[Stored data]

------------------------------------------------------------------------

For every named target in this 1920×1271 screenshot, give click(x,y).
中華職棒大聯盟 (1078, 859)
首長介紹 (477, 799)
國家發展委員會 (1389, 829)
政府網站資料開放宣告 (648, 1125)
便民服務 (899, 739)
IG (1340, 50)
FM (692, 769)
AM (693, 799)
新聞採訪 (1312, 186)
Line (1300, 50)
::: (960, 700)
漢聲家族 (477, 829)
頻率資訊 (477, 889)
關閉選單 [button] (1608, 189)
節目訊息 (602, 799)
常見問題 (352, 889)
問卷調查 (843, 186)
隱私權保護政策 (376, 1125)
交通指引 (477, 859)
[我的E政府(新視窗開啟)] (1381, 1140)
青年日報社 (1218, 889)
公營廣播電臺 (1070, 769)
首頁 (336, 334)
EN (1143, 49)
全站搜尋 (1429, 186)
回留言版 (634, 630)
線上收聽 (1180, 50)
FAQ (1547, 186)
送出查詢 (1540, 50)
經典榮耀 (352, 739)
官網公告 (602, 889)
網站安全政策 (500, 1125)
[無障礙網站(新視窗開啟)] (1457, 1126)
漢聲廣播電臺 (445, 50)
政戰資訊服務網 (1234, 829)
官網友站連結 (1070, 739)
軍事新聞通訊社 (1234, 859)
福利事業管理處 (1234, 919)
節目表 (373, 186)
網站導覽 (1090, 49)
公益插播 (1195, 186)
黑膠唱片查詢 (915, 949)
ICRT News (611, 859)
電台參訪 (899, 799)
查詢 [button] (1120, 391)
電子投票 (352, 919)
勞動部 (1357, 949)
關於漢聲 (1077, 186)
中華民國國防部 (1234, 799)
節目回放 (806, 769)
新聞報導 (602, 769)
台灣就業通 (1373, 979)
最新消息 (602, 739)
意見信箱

------------------------------------------------------------------------

# Your goal:
Print all entries again, exactly.

# Response area:
For every named target in this 1920×1271 screenshot, give click(x,y).
中華職棒大聯盟 (1078, 859)
首長介紹 (477, 799)
國家發展委員會 (1389, 829)
政府網站資料開放宣告 (648, 1125)
便民服務 (899, 739)
IG (1340, 50)
FM (692, 769)
AM (693, 799)
新聞採訪 (1312, 186)
Line (1300, 50)
::: (960, 700)
漢聲家族 (477, 829)
頻率資訊 (477, 889)
關閉選單 [button] (1608, 189)
節目訊息 (602, 799)
常見問題 (352, 889)
問卷調查 (843, 186)
隱私權保護政策 (376, 1125)
交通指引 (477, 859)
[我的E政府(新視窗開啟)] (1381, 1140)
青年日報社 (1218, 889)
公營廣播電臺 (1070, 769)
首頁 (336, 334)
EN (1143, 49)
全站搜尋 (1429, 186)
回留言版 (634, 630)
線上收聽 (1180, 50)
FAQ (1547, 186)
送出查詢 (1540, 50)
經典榮耀 (352, 739)
官網公告 (602, 889)
網站安全政策 (500, 1125)
[無障礙網站(新視窗開啟)] (1457, 1126)
漢聲廣播電臺 (445, 50)
政戰資訊服務網 (1234, 829)
官網友站連結 (1070, 739)
軍事新聞通訊社 (1234, 859)
福利事業管理處 (1234, 919)
節目表 (373, 186)
網站導覽 (1090, 49)
公益插播 (1195, 186)
黑膠唱片查詢 (915, 949)
ICRT News (611, 859)
電台參訪 (899, 799)
查詢 [button] (1120, 391)
電子投票 (352, 919)
勞動部 (1357, 949)
關於漢聲 (1077, 186)
中華民國國防部 (1234, 799)
節目回放 (806, 769)
新聞報導 (602, 769)
台灣就業通 (1373, 979)
最新消息 (602, 739)
意見信箱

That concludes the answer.